▶ **STATED EXERCISE**
Copy word for word every line of the rows below, starting at the line that contains "Click the grey" and going through the last line of the rows.

-=-=-

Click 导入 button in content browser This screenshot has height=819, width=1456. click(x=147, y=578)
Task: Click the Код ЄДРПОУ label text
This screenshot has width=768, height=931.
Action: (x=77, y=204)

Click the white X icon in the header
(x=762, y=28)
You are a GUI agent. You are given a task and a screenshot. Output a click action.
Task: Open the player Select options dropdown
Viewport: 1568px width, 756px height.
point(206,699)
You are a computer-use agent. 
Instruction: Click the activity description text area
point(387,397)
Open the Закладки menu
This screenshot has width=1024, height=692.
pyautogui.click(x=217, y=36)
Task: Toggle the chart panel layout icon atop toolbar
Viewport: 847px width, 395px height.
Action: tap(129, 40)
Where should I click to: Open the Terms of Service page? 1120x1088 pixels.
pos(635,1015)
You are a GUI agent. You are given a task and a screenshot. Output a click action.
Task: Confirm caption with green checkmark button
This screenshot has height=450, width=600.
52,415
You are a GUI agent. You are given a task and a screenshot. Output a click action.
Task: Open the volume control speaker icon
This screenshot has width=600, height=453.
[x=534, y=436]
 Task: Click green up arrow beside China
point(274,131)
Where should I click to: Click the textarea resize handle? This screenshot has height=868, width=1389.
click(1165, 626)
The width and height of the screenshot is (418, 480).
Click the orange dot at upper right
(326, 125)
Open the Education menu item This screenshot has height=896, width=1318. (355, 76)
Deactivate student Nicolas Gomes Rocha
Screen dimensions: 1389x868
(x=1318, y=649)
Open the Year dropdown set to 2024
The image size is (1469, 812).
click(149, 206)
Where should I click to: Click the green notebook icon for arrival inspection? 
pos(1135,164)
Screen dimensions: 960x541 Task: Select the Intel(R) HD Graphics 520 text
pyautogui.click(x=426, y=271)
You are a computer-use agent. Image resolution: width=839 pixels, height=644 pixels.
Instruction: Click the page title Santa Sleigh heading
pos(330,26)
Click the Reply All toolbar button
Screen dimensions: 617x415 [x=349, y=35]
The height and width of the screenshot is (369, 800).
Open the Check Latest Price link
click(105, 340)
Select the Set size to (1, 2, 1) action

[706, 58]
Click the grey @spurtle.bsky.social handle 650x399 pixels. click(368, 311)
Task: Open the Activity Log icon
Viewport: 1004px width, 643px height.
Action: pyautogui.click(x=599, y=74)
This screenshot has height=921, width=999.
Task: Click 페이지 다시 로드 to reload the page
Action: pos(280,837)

-=-=-

▶ **EXERCISE RESULT**
Click the grey @spurtle.bsky.social handle 650x399 pixels. click(368, 311)
Task: Open the Activity Log icon
Viewport: 1004px width, 643px height.
Action: pyautogui.click(x=599, y=74)
This screenshot has height=921, width=999.
Task: Click 페이지 다시 로드 to reload the page
Action: pos(280,837)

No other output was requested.